Volume > Issue > Fatherhood & Fertility in The Last of the Mohicans

Fatherhood & Fertility in The Last of the Mohicans

STRUGGLE FOR THE AMERICAN SOUL

By Eric Seddon | July-August 2009
Eric Seddon is a writer in Cleveland. His scholarly work has appeared in both British and American journals on a wide range of subjects pertaining to the interaction between culture, religion, and the arts. This article is part of his ongoing study of American Poetics.
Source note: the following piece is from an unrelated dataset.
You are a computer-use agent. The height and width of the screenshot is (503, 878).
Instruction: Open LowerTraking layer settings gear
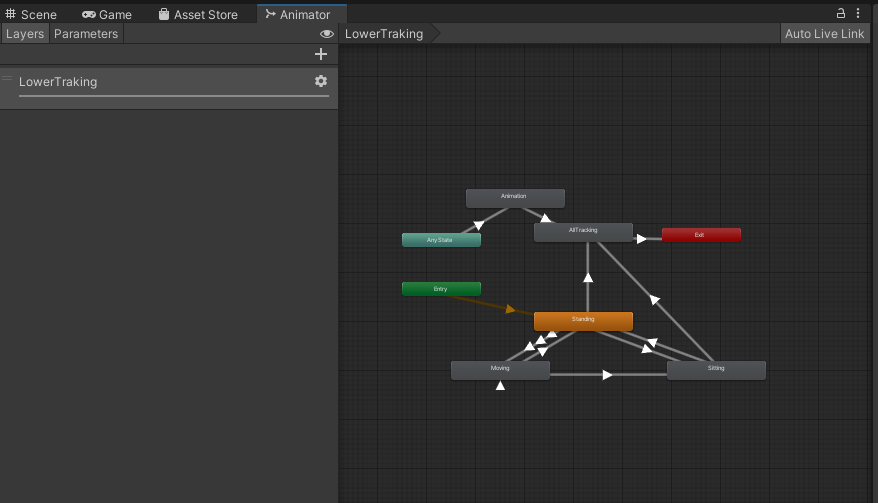coord(321,81)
It is a wild romance, like a river with tributaries and rapids shooting from all directions. Semi-comedic episodes intermingle with terrifying darkness, history vies with romance, the plot lurches, drags, and sprints until one peak among many, like one of the Adirondacks in which so much of the book is set, looms in stillness above the rest. Just when it seems as though the multitudinous strands of symbolism in James Fenimore Cooper’s The Last of the Mohicans (1826) cannot possibly be tied together in time for the finale, a silence falls over the book as Cora Munro, the book’s heroine, pleads desperately to Tamenund, the Lenape chief, in a final attempt to spare herself and her sister from being handed over to the Huron tribe. The moment is a study in character and symbolic depth:

Cora bowed her head…and, for a bitter moment struggled with her chagrin. Then, elevating her rich features and beaming eye, she continued in tones scarcely less penetrating than the unearthly voice of the patriarch himself: “Tell me, is Tame­nund a father?”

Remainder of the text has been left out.